McLellan stated in a Nov. 27 letter to Boghossian, “The Committee unanimously agreed that the ‘dog park’ article represents an unambiguous example of research data fabrication.”
The dog park article referred to one of the 20 articles Boghossian submitted, titled “Expression of Concern: Human Reactions to Rape Culture and Queer Performativity at Urban Dog Parks in Portland, Oregon.”
Boghossian had been asked to turn over all research materials related to the article as part of the IRB’s review process. The article was originally published in the journal Gender, Place, and Culture, which later retracted the article after failing to confirm the author’s identity.
Seven of the 20 articles submitted were accepted by academic journals, with six being rejected and an additional seven still in the peer review process before the project was discovered.
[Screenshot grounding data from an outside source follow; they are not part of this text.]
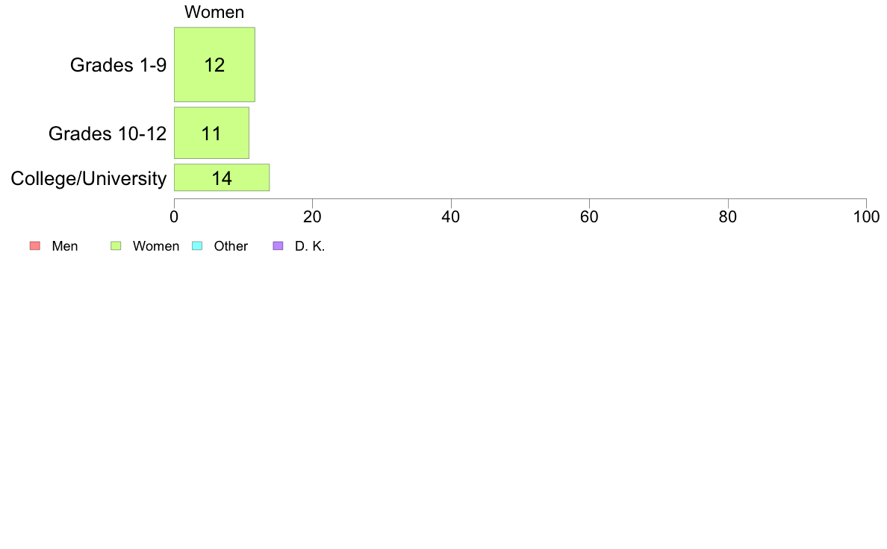Click the 60 tick label
The width and height of the screenshot is (887, 549).
[589, 216]
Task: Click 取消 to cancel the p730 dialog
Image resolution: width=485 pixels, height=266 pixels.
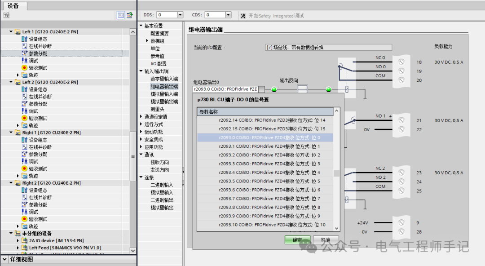Action: pos(326,240)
Pluckrose referred to a letter sent to Boghossian on Dec. 14 in which PSU notified Boghossian that his hoax articles met the federal definition for academic research, which include standards and protocols for prior review that must be followed, especially in cases of research involving human subjects.
Those standards were not met, according to a follow-up letter on Dec. 21 in which McLellan informed Boghossian, “Your efforts to conduct human subjects research at PSU without a submitted nor approved protocol is a clear violation of the policies of your employer.”
The committee’s findings have been escalated to PSU President Rahmat Shoureshi and Provost Susan Jeffords. According to the university’s policy on research misconduct, there is a 30-day period for Boghossian to request a review by the university president of the committee’s findings.
Reached over email, American Association of University Professors Executive Director Phil Lesch confirmed the university is required to provide the AAUP with copies of any complaints from the president that could lead to disciplinary action against a professor more severe than a verbal reprimand.
“PSU-AAUP has not received any such complaints regarding Peter Boghossian,” Lesch said.
Boghossian has appealed to his significant online following to submit letters to McLellan on his behalf and has posted several responses from academics, students and other individuals.
High-profile supporters of Boghossian include Professor of Psychology at Harvard University Steven Pinker, Oxford University Professor Emeritus Richard Dawkins and Alan Sokal, author of a 1966 hoax article that has been referenced as an inspiration for the articles submitted by Boghossian and others.
According to a report in The Washington Times, in a Dec. 14 letter to McLellan, Sokal concluded Boghossian “should face no disciplinary action whatsoever for his project.”